La questione non è da poco, infatti qui a Torino abbiamo la fortuna di avere dei salici a disposizione, ma non in tutte le comunità della diaspora questo è possibile. Pertanto in passato si è posta la domanda sulla possibilità di utilizzare ‘aravot che siano cresciute in un vaso. Con questa questione si è confrontato l’ex rabbino capo sefardita di Israele, Rav Eliahu Baqshi Doron, in una teshuvah in Binian Av 3,26. Interrogato da alcuni agricoltori della Galilea, il rav anzitutto elenca i vantaggi della cosa, primo fra tutti quello di poter sostituire i rami durante la festa secondo necessità, oltre a quello di poter rifornire le comunità più lontane e meno rifornite nel mondo. Inoltre anche i guadagni sarebbero tali da risultare una fonte di sostentamento per gli agricoltori e aiutare la mitzwah dell’Ishuv in Eretz Israel.
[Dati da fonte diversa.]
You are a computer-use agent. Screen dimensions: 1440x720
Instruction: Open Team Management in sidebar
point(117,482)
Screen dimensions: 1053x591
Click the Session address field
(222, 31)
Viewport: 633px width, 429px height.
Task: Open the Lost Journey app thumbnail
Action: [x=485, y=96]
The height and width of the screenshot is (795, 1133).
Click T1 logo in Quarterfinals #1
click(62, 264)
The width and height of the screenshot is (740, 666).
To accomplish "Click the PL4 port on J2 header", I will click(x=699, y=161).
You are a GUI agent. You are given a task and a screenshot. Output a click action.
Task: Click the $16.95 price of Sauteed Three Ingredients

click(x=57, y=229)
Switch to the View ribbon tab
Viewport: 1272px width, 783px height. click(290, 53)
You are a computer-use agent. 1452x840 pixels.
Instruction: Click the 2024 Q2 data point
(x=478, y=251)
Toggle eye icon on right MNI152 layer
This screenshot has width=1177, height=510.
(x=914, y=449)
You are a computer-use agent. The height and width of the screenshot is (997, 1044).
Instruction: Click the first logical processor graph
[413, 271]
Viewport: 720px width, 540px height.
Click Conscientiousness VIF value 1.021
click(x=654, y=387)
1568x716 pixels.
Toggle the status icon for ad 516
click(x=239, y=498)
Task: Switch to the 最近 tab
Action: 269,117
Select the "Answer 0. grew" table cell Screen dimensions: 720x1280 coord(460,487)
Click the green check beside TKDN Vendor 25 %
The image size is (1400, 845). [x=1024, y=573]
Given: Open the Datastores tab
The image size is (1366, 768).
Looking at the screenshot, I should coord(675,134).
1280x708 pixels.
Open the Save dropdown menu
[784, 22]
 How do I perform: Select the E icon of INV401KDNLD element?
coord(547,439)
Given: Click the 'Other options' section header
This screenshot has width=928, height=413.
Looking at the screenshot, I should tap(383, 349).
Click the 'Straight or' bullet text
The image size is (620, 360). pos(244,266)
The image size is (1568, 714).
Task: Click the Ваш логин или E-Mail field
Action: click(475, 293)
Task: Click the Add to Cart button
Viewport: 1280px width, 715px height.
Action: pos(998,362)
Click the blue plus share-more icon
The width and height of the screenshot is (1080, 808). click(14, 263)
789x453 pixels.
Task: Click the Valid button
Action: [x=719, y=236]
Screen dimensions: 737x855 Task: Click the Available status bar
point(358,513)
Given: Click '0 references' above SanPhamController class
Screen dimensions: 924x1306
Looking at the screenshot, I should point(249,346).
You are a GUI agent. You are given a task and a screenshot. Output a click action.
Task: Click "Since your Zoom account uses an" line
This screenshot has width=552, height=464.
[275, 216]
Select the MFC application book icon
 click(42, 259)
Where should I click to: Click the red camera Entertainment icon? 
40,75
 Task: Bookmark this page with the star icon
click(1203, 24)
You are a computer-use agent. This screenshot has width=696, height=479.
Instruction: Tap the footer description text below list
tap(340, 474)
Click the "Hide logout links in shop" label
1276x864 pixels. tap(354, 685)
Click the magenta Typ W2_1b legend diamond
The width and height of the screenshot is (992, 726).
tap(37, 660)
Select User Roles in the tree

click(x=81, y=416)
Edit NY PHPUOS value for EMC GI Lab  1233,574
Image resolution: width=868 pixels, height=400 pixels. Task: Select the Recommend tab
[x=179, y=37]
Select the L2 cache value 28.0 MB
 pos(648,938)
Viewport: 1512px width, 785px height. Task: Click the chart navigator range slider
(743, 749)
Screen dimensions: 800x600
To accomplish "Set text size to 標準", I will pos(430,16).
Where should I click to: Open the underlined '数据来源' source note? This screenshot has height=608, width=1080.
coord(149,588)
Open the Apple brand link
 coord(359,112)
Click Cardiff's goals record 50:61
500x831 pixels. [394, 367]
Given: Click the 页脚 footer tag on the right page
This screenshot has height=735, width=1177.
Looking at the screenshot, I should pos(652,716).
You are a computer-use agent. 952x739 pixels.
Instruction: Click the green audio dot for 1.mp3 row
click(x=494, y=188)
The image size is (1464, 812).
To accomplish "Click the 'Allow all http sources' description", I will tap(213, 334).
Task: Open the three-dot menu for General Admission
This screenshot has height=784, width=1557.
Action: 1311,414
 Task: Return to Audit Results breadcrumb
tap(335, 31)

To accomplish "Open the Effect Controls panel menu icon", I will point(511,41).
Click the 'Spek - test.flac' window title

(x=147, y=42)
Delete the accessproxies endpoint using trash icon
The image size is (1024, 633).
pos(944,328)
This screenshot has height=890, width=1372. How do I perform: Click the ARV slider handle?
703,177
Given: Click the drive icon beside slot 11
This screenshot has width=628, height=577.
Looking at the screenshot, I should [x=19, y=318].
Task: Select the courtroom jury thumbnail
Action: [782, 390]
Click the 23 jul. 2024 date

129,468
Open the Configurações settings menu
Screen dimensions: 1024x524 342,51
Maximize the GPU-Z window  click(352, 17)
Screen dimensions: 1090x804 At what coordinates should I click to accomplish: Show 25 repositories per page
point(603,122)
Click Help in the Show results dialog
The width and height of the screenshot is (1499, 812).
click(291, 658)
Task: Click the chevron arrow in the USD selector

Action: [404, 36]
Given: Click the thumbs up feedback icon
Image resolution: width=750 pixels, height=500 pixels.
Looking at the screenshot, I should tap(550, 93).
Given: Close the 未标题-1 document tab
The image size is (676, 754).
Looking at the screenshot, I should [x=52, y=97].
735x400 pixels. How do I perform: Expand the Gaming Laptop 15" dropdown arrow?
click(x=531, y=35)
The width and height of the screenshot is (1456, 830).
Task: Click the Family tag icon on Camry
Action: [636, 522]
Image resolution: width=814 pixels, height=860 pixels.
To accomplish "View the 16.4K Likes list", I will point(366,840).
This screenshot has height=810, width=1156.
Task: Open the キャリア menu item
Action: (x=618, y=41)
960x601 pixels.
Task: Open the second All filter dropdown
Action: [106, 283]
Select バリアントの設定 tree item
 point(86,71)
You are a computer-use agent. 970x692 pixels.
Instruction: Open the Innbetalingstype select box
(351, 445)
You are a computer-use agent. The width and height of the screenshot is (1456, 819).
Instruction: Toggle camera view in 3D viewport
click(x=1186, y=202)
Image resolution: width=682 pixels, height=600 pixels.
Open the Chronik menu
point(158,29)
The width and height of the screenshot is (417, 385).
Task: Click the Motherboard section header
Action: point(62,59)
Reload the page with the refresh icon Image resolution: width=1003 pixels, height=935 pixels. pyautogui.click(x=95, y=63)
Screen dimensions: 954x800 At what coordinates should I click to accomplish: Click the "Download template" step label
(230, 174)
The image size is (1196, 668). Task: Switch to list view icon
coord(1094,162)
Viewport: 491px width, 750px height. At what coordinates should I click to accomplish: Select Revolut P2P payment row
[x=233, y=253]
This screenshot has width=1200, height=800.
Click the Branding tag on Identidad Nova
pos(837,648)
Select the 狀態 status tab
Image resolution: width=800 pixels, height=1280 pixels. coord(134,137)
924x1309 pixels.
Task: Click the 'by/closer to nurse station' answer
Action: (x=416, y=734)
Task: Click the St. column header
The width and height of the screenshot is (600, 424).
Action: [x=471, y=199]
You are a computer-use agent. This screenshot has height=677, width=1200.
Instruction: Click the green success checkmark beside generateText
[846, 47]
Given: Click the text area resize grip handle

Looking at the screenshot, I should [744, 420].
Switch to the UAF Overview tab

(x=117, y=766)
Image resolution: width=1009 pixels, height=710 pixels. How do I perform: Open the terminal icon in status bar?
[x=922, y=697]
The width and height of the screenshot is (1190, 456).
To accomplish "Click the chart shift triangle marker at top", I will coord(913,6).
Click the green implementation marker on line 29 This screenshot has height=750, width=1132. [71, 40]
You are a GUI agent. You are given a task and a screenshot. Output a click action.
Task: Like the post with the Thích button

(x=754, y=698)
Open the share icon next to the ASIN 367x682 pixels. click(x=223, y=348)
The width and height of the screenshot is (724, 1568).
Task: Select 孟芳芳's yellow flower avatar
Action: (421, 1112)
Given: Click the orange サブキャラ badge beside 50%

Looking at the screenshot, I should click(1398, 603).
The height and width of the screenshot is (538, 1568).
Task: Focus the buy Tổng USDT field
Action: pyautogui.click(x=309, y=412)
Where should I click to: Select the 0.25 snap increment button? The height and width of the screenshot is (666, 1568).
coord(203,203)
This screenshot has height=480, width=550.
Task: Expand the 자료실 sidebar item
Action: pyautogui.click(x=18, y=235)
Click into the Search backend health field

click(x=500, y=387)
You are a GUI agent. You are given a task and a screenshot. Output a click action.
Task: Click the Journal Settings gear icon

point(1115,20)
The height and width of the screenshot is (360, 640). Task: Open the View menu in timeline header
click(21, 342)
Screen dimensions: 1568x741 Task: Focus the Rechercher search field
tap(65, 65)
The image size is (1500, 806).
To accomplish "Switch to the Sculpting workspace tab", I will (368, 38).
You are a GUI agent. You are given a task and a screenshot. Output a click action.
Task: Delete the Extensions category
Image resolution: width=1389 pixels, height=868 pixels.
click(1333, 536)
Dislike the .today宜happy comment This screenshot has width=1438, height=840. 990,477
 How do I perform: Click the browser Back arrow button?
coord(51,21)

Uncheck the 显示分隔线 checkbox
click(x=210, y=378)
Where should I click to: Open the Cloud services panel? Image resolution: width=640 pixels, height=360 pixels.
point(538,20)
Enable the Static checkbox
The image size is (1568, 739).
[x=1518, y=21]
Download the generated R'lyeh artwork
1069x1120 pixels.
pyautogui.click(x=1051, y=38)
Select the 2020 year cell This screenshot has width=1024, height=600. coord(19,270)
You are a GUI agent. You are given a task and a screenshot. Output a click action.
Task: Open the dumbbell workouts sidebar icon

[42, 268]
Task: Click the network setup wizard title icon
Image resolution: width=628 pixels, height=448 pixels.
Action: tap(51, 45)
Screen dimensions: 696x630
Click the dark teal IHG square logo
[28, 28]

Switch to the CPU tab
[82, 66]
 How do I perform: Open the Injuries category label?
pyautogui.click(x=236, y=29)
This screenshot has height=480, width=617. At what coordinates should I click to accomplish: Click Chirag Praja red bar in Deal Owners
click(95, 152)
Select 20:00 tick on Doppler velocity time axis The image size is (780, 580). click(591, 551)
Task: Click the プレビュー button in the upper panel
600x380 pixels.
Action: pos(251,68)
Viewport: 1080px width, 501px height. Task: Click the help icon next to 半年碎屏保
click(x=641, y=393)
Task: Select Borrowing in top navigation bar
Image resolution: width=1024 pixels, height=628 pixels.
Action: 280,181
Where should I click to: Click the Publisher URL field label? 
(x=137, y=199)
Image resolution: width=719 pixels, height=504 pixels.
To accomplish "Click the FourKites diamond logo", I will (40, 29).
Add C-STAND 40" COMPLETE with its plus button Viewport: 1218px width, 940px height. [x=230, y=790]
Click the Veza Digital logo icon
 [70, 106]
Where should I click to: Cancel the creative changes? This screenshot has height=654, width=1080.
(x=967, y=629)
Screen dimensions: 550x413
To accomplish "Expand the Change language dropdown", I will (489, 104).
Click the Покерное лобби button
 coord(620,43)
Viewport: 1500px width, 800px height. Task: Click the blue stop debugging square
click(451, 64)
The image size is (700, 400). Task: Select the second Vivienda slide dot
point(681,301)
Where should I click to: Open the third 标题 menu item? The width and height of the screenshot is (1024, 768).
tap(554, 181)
Per le quattro specie del lulav devono essere presi in considerazione due aspetti, quello puramente estetico, perché il lulav deve essere hadar, di bell’aspetto, e quello della kasherut delle specie considerate, e quindi la domanda è se si può recitare berakhah su queste ‘aravot. Nonostante si tratti di un’introduzione abbastanza recente i poseqim si erano già confrontati in passato con questa questione. Il Kitzur Shulkhan ‘Arukh (136,2) scrive che bisogna “fare attenzione alle specie cresciute in Ashkenaz, che non siano frutto di un innesto e che non siano cresciute in un vaso non bucato”. Secondo il Kitzur quindi non si può recitare berakhah su specie cresciute in un vaso non bucato. Il Chayiè Adam (152,2) su questo punto sospende il giudizio. In Nishmat Adam dopo aver esaminato la cosa propende per permettere, ma nell’applicazione pratica preferisce non esprimersi in un senso o nell’altro.
Sedè Chemed (Quntres arba’at ha-minim 3) porta varie opinioni di facilitanti. L’Arukh ha-shulkhan (645,21) riporta la pratica di piantare queste specie in casa, e che c’è qualcuno che dubita della cosa, concludendo che “Minhag Israel Torah hù”, mostrandosi quindi facilitanti. Riportate queste fonti Rav Baqshi Doron scrive che trattandosi di arba’at ha-minim è opportuno avvalersi di vasi bucati, affinché sia possibile recitare la berakhah secondo tutte le opinioni. I vasi devono avere sul fondo un buco di circa due centimetri e mezzo, crescendo in prossimità del terreno e non per esempio su un tavolo. Non è indispensabile che vi sia contatto diretto con il terreno, ma serve che il buco nel vaso, posto ad un’altezza inferiore a dieci palmi, “veda” il terreno.